### Excerpt:
==========

The prosecutions of the Capitol rioters—including the person or persons who murdered Capitol Police Officer Brian Sicknick by bludgeoning him with a fire extinguisher—need to be immunized against Trump’s pardon power through joint local and federal prosecutions.
While it’s a no-brainer that the rioters committed federal crimes–they were on federal property assaulting federal officers—it’s also a no-brainer that Trump has no qualms against pardoning those who commit violent crimes, including murder. His recent pardon of the Blackwater contractors who had been convicted of murdering unarmed civilians in Iraq makes this plain.
But Trump’s pardon power extends only to federal crimes, which is why these cases need to be brought jointly with local jurisdictions like the District of Columbia, as well as nearby Virginia and Maryland, where many of the rioters may have been staying, as well as the home states of rioters farther away from D.C.

==========

[Extracted records]

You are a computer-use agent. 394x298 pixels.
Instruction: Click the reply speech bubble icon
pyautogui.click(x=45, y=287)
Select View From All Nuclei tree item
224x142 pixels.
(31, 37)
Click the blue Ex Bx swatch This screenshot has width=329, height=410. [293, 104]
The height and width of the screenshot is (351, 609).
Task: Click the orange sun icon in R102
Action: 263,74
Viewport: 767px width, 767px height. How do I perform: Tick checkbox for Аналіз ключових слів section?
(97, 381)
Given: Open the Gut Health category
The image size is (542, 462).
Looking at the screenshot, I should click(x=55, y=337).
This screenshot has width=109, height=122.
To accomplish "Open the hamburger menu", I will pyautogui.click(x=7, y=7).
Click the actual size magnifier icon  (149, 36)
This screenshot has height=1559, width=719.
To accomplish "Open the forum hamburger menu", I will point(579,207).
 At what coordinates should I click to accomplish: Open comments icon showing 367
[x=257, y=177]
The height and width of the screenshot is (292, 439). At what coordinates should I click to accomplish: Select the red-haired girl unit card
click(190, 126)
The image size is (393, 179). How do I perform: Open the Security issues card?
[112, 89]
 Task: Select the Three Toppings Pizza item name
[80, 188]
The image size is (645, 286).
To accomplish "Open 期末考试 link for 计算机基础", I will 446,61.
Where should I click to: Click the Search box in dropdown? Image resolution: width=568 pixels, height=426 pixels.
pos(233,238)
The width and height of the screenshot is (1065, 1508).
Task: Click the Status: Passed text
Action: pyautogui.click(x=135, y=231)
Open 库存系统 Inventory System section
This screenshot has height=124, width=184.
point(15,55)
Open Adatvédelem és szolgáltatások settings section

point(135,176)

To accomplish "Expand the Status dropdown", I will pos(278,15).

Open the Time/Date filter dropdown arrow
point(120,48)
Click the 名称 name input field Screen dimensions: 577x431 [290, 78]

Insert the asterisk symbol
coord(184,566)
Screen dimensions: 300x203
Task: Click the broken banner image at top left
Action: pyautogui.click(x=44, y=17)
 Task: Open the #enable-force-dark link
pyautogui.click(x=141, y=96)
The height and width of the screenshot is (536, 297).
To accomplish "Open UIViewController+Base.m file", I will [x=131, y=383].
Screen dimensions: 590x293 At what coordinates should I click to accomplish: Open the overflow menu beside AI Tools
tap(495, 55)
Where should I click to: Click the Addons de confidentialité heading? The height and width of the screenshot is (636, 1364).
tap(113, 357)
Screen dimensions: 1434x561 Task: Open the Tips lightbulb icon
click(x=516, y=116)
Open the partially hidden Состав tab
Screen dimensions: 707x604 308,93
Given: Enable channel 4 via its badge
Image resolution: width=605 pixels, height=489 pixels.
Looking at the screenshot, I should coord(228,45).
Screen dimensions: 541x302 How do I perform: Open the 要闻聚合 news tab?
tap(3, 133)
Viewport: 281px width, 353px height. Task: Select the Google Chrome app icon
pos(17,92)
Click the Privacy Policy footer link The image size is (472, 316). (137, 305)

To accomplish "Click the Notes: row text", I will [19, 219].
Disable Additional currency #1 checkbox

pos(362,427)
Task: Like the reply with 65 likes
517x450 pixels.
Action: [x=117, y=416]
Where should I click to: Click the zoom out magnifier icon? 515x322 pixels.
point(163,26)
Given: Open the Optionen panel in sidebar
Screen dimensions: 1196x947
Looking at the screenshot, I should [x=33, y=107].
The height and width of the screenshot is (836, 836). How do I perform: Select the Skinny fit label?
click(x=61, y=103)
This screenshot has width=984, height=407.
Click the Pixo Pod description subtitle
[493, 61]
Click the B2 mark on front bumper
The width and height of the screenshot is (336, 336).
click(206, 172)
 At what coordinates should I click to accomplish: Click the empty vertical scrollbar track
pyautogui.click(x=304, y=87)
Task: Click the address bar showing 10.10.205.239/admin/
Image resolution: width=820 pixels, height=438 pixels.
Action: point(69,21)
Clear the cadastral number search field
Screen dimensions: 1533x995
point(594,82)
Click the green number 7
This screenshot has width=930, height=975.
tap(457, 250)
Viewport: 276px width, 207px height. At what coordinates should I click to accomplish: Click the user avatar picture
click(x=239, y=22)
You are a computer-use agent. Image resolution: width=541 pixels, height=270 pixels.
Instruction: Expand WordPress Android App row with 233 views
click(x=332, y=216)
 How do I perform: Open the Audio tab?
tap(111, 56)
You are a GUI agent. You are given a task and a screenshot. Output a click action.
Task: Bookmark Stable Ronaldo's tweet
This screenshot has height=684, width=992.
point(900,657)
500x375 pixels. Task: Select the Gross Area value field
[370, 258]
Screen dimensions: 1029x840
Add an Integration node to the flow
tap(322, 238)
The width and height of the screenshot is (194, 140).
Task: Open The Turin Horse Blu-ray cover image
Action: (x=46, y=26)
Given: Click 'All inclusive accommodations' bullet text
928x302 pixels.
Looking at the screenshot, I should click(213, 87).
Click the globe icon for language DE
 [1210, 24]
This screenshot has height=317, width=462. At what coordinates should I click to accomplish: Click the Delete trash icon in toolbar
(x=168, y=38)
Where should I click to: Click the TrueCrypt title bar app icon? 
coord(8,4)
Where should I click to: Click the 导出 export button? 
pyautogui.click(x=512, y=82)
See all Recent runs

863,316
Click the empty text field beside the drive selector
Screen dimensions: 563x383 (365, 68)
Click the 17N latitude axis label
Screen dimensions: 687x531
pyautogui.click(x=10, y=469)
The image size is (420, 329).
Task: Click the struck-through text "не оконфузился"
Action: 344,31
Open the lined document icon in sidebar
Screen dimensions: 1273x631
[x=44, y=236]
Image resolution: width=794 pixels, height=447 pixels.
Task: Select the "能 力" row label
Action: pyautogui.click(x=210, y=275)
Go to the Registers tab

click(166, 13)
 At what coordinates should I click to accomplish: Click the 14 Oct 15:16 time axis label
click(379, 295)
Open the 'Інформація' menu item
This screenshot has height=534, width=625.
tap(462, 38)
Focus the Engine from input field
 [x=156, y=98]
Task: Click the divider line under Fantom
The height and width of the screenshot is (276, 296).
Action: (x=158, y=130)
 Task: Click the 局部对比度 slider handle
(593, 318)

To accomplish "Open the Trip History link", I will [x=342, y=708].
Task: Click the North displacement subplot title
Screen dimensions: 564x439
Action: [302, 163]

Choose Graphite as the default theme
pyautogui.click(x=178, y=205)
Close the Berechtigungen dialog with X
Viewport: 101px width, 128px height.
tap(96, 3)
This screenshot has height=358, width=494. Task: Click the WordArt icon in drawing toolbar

==========

### Activity:
Retype the entire text on prosecuting the Capitol rioters word for word. The data above come from a separate source, not from the text.

### Result below:
The prosecutions of the Capitol rioters—including the person or persons who murdered Capitol Police Officer Brian Sicknick by bludgeoning him with a fire extinguisher—need to be immunized against Trump’s pardon power through joint local and federal prosecutions.
While it’s a no-brainer that the rioters committed federal crimes–they were on federal property assaulting federal officers—it’s also a no-brainer that Trump has no qualms against pardoning those who commit violent crimes, including murder. His recent pardon of the Blackwater contractors who had been convicted of murdering unarmed civilians in Iraq makes this plain.
But Trump’s pardon power extends only to federal crimes, which is why these cases need to be brought jointly with local jurisdictions like the District of Columbia, as well as nearby Virginia and Maryland, where many of the rioters may have been staying, as well as the home states of rioters farther away from D.C.